E. coli BW25113 ΔxylAB :: CmR pCX-pL-xylAXB pCL was able to grow efficiently on d-xylose with an improved biomass yield compared with the wild-type host strain growing on d-xylose using the classical PPP, although the growth rate was lower. The increased growth yield is surprising because the PPP operating in the wild-type strain generates 31.7 mole ATP/mole d-xylose, whereas oxidation of d-xylose via the Weimberg pathway, TCA cycle, malic enzyme and pyruvate dehydrogenase generates only 30 mole ATP/mole d-xylose (Fig. S4). Therefore, further work is needed to explain the improved growth efficiency.

We obtained some evidence that the growth rate was compromised because of the maintenance of the recombinant plasmid, but multiple additional factors may also be involved. For example, it is possible that the metabolic burden of expressing multiple heterologous proteins could have an effect. Moreover, when we expressed xylAXB using an IPTG-inducible system, a portion of the enzymes was insoluble and, for DPDH, we even had to decrease the temperature after induction to 18 °C for better protein yields (Fig.
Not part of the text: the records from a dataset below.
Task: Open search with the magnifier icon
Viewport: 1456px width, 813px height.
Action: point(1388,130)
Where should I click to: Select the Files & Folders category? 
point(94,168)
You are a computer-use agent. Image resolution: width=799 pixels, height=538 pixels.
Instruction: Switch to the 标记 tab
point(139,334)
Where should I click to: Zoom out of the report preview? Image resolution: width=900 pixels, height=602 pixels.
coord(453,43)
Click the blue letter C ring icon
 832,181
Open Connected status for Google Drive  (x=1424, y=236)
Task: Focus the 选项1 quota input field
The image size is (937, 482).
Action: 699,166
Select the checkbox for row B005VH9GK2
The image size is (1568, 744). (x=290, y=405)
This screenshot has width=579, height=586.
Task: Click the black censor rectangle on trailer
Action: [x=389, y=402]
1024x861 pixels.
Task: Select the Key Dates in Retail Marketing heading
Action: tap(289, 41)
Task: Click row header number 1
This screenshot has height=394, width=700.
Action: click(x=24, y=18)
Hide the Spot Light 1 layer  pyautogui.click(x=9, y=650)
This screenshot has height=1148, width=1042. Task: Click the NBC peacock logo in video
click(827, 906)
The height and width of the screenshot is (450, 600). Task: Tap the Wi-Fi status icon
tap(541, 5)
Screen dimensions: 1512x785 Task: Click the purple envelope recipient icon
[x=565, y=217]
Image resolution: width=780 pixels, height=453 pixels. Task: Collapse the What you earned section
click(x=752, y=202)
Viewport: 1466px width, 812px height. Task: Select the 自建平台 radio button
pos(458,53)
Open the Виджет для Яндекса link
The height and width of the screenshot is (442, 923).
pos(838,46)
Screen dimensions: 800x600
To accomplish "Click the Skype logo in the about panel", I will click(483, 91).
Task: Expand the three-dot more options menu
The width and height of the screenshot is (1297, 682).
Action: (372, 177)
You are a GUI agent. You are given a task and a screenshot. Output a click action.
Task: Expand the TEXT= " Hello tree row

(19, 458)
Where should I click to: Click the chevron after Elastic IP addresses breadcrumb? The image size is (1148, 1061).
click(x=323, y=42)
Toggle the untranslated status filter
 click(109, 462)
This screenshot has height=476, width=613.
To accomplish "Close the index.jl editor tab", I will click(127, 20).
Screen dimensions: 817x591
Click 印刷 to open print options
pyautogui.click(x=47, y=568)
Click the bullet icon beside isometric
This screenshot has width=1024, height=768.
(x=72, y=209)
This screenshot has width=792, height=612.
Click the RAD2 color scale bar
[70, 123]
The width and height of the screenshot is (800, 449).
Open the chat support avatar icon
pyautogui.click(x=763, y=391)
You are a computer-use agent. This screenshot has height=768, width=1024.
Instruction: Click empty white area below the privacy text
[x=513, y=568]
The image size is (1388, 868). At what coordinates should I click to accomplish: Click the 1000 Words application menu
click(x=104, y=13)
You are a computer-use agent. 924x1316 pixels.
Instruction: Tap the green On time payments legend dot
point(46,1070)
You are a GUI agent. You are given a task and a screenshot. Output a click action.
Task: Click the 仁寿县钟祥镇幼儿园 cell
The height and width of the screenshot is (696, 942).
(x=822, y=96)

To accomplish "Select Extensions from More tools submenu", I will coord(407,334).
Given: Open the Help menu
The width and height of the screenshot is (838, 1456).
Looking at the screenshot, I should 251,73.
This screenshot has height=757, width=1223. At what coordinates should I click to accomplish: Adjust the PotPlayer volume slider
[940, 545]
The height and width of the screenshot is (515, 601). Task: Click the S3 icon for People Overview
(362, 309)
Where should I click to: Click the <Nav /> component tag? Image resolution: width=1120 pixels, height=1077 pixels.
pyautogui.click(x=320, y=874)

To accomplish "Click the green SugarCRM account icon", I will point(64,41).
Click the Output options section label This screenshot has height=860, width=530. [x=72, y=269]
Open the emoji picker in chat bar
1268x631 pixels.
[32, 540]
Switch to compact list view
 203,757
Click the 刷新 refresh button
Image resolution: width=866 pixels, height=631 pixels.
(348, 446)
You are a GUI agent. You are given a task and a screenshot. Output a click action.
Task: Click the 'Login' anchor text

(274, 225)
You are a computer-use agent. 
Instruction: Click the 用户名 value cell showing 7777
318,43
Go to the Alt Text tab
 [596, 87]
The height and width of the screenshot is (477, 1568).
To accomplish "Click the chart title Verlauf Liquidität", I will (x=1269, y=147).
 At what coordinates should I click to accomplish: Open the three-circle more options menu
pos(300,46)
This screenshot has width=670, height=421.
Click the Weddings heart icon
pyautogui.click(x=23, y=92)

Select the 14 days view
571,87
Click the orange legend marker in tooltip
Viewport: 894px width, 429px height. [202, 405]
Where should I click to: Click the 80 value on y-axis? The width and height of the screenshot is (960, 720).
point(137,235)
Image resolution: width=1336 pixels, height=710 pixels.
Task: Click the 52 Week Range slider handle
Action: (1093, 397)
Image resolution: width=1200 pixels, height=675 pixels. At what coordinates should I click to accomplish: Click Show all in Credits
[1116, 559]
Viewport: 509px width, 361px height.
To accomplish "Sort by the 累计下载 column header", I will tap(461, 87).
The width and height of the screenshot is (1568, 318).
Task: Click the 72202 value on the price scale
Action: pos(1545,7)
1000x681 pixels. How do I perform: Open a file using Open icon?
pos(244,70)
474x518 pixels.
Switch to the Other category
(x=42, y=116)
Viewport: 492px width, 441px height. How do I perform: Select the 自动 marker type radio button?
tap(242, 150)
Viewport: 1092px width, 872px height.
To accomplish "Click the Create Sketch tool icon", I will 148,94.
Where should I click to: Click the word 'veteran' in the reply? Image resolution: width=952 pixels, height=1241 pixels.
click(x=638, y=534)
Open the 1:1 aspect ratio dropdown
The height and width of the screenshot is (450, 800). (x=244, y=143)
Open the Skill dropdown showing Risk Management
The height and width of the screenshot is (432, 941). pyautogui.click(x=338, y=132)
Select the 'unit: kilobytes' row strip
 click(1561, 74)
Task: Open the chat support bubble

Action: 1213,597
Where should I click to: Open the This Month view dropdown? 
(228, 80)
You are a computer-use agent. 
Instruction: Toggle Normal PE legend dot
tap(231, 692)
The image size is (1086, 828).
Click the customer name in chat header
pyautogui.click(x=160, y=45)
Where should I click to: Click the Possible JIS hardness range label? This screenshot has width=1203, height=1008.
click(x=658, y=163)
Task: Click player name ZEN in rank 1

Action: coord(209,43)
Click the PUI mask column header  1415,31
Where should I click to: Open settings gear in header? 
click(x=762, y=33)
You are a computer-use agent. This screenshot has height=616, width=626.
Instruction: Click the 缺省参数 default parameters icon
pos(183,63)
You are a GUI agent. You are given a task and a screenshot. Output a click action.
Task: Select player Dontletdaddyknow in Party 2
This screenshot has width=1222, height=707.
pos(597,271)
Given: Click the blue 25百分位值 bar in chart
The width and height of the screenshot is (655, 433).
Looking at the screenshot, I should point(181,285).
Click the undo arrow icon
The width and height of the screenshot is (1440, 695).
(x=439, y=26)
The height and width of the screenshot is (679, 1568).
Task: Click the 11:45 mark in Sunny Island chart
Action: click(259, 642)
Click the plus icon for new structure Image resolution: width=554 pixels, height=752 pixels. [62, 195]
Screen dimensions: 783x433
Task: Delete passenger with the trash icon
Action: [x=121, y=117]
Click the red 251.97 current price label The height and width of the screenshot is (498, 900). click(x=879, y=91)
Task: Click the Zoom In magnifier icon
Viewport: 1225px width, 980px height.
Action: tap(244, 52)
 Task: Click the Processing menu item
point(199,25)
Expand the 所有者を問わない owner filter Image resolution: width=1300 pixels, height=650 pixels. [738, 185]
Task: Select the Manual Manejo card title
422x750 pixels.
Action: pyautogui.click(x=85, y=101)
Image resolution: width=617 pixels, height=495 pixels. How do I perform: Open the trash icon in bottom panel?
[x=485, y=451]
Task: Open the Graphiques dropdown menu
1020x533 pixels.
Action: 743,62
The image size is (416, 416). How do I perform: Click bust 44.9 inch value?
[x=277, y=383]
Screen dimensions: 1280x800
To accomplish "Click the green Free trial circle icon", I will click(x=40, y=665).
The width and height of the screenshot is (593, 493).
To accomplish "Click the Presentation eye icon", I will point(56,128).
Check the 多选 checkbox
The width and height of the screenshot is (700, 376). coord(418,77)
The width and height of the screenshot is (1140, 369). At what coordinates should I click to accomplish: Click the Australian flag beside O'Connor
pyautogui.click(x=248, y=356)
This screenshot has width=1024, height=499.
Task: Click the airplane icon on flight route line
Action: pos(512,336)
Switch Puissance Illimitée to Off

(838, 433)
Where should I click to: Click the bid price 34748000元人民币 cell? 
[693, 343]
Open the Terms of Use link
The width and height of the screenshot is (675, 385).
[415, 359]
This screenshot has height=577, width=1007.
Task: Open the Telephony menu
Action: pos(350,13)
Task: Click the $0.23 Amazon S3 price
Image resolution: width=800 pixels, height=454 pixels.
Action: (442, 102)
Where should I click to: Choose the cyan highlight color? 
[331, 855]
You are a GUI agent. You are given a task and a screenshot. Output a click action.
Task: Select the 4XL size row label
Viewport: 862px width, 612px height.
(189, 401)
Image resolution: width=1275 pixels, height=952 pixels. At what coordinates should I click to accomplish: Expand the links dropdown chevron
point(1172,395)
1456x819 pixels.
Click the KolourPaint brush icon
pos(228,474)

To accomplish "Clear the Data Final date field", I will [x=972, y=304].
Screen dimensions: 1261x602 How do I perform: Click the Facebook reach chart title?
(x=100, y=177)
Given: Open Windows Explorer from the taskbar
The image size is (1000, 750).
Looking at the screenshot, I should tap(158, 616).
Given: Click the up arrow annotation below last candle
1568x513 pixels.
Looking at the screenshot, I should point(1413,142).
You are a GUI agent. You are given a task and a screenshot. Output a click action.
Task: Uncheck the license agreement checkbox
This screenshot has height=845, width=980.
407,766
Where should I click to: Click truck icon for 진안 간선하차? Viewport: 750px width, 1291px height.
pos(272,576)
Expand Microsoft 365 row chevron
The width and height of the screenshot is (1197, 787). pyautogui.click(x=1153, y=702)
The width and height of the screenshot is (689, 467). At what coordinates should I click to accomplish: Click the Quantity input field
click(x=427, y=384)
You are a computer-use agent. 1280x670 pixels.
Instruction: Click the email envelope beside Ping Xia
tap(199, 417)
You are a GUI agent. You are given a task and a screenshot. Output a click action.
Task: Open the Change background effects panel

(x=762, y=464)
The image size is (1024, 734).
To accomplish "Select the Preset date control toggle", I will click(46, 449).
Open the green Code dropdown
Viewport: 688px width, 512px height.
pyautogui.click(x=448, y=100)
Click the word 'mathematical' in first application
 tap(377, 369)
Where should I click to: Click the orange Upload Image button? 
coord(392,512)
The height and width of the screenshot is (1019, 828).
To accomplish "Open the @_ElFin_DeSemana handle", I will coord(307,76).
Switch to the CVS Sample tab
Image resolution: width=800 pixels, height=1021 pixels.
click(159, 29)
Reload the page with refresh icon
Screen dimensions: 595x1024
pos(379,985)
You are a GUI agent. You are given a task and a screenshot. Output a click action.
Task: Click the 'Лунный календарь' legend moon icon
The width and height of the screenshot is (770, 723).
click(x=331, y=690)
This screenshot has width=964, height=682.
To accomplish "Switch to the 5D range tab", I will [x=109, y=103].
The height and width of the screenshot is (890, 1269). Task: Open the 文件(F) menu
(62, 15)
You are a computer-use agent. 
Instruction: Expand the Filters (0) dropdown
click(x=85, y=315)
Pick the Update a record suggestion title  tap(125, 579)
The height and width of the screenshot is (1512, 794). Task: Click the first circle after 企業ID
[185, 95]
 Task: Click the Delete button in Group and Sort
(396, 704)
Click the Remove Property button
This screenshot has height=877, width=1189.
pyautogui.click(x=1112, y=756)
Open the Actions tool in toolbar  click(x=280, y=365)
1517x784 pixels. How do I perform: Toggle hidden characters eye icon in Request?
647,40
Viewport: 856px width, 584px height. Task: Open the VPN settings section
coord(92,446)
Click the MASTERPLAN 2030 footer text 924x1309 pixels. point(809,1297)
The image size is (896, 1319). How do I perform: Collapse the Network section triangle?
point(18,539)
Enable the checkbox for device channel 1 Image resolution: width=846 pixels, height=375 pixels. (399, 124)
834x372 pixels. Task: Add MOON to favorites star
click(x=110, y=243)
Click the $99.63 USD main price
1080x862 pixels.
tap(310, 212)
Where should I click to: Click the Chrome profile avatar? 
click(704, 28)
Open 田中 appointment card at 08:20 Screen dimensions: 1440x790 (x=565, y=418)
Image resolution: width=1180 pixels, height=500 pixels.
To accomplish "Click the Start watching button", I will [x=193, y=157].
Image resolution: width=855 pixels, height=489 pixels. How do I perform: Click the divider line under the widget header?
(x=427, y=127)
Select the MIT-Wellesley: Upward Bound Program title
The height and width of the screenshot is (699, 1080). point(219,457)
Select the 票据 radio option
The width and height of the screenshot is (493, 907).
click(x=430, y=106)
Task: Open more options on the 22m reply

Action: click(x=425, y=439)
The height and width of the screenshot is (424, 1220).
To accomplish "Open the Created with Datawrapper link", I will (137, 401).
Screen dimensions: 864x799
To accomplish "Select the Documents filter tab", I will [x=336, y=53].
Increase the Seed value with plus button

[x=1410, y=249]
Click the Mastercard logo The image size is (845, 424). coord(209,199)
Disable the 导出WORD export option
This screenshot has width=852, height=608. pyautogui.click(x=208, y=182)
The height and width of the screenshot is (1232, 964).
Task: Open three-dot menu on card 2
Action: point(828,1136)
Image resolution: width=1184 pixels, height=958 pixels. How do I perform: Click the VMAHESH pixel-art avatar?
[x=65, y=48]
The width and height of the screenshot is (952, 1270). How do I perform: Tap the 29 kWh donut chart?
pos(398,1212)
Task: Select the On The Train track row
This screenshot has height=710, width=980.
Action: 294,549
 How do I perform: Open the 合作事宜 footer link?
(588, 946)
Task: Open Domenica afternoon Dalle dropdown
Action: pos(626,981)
S5), a strategy that is widely used to improve the solubility of heterologous proteins [37]. This suggests that the folding of the enzymes from the Weimberg pathway is not optimal in E. coli. It is also possible that the growth rate was inhibited by transient accumulation of d-xylonolactone/d-xylonate, which is known to be toxic [31, 32].

We have also considered the possibility that an increased energy requirement for biosynthesis may have compromised the growth rate. Although a significant proportion of the biosynthetic requirements can be met through the utilization of 2-oxoglutarate and other TCA cycle intermediates for amino acid biosynthesis, the cells also need to produce biosynthetic intermediates from pyruvate, phosphoenol pyruvate and sugars (e.g. erythrose 4-phosphate and ribose 5-phosphate). In strains using the Weimberg pathway, these intermediates may need to be produced via gluconeogenesis, an ATP-dependent pathway, and it is possible that this may account for the decreased growth rate. However, this hypothesis does not explain the somewhat dramatic increase in the biomass yield during utilization of the Weimberg pathway compared with that for the wild-type strain, which can derive the same biosynthetic intermediates directly from the PPP and glycolysis, without any need for gluconeogenesis. Therefore, an alternative explanation is needed for these unusual and somewhat contradictory observations.

E. coli can metabolize d-KDX using aldolases encoded by yjhH and yagE (Fig. 1). These enzymes form the Dahms pathway, which converts d-KDX to pyruvate and glycolaldehyde [29, 38]. Pyruvate can enter the central metabolism either towards the generation of biosynthetic intermediates or via the pyruvate dehydrogenase reaction (thus producing acetyl-CoA). The glycolaldehyde is first converted to glycolate by the aldehyde dehydrogenase, aldA [39-41], which can be metabolized via either the glyoxylate shunt or the glyoxylate degradation pathway, which converts glyoxylate to tartronate semialdehyde, d-glycerate and then 2-phosphoglycerate [42]. Therefore, the Dahms pathway would provide intermediates for sugar biosynthesis without the requirement to produce phosphoenolpyruvate from TCA cycle intermediates. This, together with the direct supply of 2-oxoglutarate for energy generation via the Weimberg pathway, may explain the improved biomass yield compared with that for the wild-type cells relying solely on the PPP. Therefore, further work will be undertaken to confirm this hypothesis by measuring the carbon flux between the Weimberg and Dahms pathways.

In conclusion, to the best of our knowledge, we have developed the first E. coli strain able to grow constitutively on d-xylose via the Weimberg pathway as the sole carbon and energy source. The new strain has considerable potential for use as a host to produce fuels and chemicals from lignocellulosic sugars through the addition of new pathway modules to convert TCA cyle intermediates to industrially relevant targets, including amino acids [43], itaconate [44], succinate [45] or other di/tricarboxylic acids [21].